No, and indeed still isn't.
And the idea of being north or south of the river is still fundamental to everyone's understanding of London.
and where they belong in it and what they think is best.
So we've got this broader picture of the physical appearance of London, but there is also a broadening at this point of the idea of London and of ideas generally.
We've got in 1548, Reginald Wolfe, the London printer, who comes up with the idea of a universal cosmography of the whole world, not an unambitious attempt.
And history as chronology and evidence-based and so on, all the things we were talking about earlier, but now on a much bigger scale than anyone's attempted before.
Well, suddenly people have a sense because of the Reformation.

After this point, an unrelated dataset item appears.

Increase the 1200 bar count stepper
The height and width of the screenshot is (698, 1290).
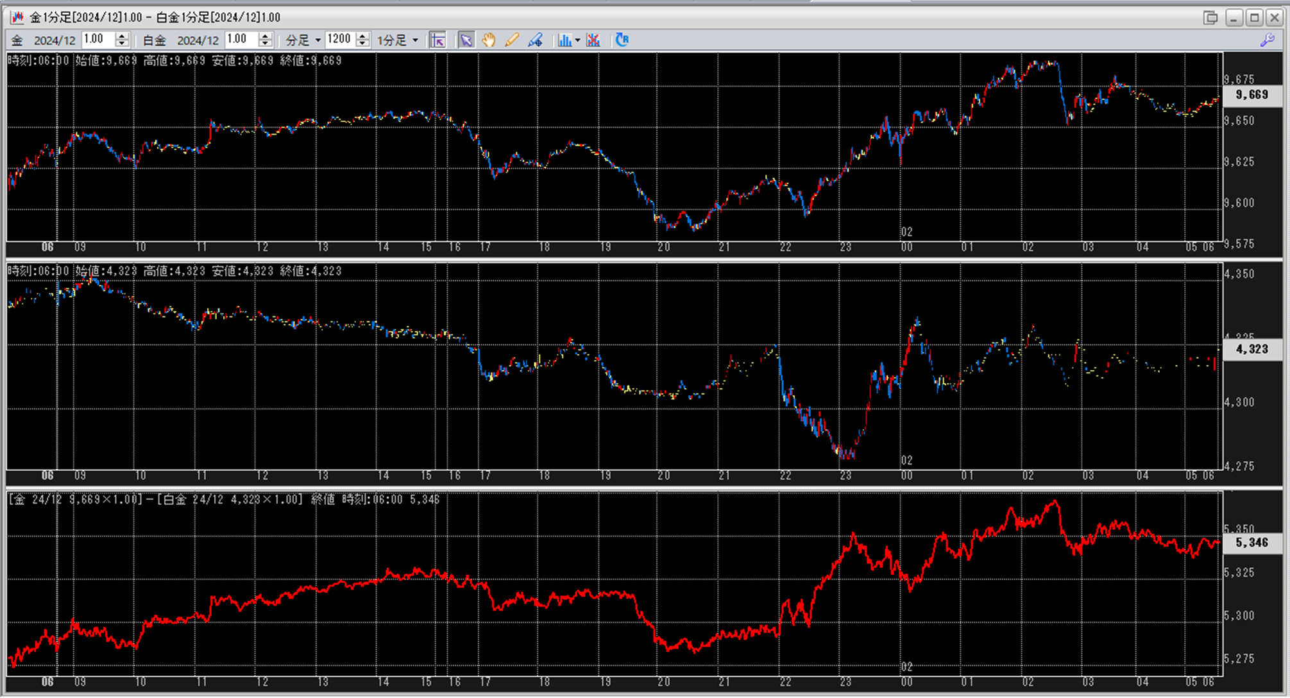click(x=363, y=36)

of how it is possible within a single lifetime for there to be this great caesura in national life.
And it's that interesting moment when most people have understood
the past more through place than through chronology.
But Camden brings those things together, the first of the great county histories.
And also one sees the beginnings of, not just because of Mary's influence,
but the beginnings of an expression of regret about all the destruction and people beginning to, I mean, to look at ruins through more sympathetic eyes and the beginnings later with Henry Spellman, who writes about the problems with sacrilege and how maybe if you took over
consecrated spaces, maybe some bad things will happen to you.
There's a great beginning of a great ambivalence about the past and therefore an ability to think about it critically.
Everyone, all historians, including us, you have your agenda.
But the ability to think critically about the past, of course, depends on
documentary evidence.
If it's just Geoffrey of Monmouth telling you about the Knights of the Round Table, I mean, you can't just buy it or you don't.